Grand Slam singles results
- French Open: SF (1930)
- Wimbledon: QF (1928)

Other tournaments
- WHCC: 3R (1921, 1923)
- WCCC: SF (1922)

Grand Slam mixed doubles results
- Wimbledon: F (1925)

Medal record
Olympic Games
| Bronze medal – third place | 1924 Paris | Singles tennis |

= Uberto De Morpurgo =

Italian tennis player (1896–1961)

Uberto De Morpurgo (11 January 1896 – 26 February 1961) was an Italian tennis player.

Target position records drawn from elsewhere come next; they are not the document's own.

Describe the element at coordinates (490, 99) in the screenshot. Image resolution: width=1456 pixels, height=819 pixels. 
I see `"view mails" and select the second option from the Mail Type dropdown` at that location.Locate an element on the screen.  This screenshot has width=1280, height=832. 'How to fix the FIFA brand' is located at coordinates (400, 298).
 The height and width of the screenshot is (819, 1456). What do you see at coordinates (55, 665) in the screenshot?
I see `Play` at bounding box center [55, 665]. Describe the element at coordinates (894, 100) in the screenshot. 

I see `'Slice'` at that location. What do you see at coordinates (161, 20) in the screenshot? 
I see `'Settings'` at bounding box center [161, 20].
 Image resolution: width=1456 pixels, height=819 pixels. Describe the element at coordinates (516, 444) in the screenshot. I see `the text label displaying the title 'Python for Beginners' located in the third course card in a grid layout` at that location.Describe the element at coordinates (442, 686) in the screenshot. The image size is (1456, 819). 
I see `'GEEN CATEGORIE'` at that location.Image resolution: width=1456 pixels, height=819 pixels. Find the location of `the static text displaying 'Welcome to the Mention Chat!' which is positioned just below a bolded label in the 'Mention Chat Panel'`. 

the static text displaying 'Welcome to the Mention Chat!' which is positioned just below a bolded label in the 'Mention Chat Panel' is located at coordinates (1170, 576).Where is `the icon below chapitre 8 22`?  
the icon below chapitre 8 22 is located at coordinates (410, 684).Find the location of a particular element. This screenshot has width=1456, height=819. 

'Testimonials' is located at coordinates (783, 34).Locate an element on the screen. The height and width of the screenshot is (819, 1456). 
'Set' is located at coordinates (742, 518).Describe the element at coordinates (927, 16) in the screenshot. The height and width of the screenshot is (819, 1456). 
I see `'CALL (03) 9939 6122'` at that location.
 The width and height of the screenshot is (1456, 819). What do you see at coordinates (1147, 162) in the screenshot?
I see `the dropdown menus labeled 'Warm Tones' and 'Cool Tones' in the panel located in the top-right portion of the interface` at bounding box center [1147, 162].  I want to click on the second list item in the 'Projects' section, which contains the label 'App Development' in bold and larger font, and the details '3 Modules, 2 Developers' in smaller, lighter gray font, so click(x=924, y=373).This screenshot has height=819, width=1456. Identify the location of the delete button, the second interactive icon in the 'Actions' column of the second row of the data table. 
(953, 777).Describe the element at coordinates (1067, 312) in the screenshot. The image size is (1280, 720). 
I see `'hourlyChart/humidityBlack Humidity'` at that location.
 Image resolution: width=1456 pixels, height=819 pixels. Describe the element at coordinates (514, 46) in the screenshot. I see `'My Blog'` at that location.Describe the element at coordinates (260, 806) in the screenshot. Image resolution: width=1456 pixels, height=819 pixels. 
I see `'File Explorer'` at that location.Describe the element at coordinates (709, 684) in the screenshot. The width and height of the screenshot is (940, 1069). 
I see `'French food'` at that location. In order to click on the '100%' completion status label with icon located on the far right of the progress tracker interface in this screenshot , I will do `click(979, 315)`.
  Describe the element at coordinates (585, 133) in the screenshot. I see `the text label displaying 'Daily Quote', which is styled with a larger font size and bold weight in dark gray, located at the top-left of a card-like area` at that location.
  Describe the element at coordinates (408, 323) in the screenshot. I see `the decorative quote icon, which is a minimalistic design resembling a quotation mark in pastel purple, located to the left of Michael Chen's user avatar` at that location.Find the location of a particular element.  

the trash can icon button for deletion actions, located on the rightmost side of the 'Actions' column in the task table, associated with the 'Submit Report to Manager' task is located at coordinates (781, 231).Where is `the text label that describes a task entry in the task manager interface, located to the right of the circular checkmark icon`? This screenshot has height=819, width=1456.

Uberto De Morpurgo was born in Trieste when it was part of Austria, but became an Italian citizen when the city changed after World War I. His world rankings were ninth in 1928, tenth in 1929, and eighth in 1930. Bill Tilden ranked him 10th in the world in 1924, and 6th in 1929.

==Tennis career==
De Morpurgo was junior champion in Great Britain in 1911 and student champion in Paris in 1915. He was ranked as Italy's top tennis player in 1927 and again in 1929 through 1931. Tennis magazine called him "the Tilden of his country". De Morpurgo reached the semifinals of the 1930 French championships, losing to Henri Cochet).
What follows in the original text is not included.